Pulse growers have a few things to look forward to this year as trade seems to be opening up in international markets.

Saskatchewan Pulse Growers Executive Director Carl Potts talks about India opening up recently.

"Back in December India removed some restrictions, both quantitative restrictions and tariffs that they have had in place since 2017 related to peas and have allowed really allowed the imports of the peas in since then. Just recently they provided another extension to that policy which will now take us out until October or so, so beginning to to impact new crops as well."

There's also always new research being done into pulses such as soybeans, which the SPG funds.

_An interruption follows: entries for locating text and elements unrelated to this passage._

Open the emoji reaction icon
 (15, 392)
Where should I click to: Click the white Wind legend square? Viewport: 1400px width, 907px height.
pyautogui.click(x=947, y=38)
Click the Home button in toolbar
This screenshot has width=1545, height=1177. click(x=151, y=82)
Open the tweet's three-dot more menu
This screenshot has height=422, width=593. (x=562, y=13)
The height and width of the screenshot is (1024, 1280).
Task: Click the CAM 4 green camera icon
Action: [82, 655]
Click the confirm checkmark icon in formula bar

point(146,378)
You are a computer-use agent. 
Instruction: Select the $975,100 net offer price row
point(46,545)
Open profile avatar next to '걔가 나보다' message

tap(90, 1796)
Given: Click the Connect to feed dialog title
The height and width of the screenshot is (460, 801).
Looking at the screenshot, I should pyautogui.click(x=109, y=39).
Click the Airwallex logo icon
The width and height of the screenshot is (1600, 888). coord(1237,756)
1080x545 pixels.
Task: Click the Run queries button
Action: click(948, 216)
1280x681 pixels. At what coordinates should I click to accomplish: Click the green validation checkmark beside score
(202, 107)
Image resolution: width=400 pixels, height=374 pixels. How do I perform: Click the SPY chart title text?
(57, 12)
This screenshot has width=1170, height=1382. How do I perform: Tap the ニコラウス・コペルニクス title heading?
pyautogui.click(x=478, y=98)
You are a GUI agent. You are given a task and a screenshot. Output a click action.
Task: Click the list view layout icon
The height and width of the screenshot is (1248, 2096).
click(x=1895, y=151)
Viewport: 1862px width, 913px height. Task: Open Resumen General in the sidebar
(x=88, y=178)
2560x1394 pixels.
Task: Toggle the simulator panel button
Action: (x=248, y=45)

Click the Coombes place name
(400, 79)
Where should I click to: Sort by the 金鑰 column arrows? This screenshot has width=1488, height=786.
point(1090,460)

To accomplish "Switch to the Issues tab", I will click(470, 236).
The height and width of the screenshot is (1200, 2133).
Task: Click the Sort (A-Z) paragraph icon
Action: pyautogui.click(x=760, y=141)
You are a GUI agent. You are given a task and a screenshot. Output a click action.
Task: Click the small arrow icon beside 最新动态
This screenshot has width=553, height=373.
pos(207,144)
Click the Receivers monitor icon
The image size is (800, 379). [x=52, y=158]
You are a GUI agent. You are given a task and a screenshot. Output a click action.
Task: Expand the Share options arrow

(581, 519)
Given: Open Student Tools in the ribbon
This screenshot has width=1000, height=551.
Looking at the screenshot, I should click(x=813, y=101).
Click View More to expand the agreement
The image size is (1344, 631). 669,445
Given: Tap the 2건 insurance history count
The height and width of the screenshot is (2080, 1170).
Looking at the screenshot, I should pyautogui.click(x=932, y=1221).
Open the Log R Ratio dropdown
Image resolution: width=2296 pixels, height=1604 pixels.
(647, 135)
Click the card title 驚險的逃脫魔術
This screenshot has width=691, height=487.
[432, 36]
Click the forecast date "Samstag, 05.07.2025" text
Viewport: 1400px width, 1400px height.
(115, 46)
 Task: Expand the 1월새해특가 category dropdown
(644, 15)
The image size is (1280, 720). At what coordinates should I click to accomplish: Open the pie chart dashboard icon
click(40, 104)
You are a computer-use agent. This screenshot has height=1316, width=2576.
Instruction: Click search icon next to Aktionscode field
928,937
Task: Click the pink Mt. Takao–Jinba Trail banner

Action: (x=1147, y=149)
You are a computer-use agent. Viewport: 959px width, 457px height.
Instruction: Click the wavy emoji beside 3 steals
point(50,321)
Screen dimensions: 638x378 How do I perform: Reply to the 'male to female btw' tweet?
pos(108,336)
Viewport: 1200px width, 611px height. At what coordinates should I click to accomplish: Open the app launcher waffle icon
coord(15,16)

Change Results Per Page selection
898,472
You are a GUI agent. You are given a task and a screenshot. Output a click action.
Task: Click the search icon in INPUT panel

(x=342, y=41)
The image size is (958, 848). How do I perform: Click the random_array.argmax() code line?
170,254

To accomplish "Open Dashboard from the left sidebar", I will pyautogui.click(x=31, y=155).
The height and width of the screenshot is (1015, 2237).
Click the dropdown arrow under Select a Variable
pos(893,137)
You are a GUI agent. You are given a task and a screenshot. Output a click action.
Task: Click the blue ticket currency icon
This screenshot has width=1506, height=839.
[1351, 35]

"Growers will know that SPG made significant investments in pulse crop research like peas and lentils, chickpeas, fava beans, dried beans, things of that nature," said Potts, "But we also have responsibility for soybeans as well. Soybeans are an important crop option to farmers in some areas of the province for the future."

"We want to be able to provide multiple crop options for growers to put maybe a little bit more distance and time in between successive pea and lentil crops. So soybean can be an option in some of those areas, but you know, one of the main constraints really on expanding soybean productions is ensuring that we have well-adapted varieties that are adapted to Western Canada."

Potts says that SPG is very interested in funding all kinds of pulse research.

"Since 2015, we've invested about $10 million of growers' levy dollars in root rot related research and that's been leveraged up to about $25 million of total expenditure on root rot related research, utilizing co-funding from other partners within government and with industry, so it's been a very big focus for us and it really is the top research priority."

Potts says he's hoping growers have a successful season this year.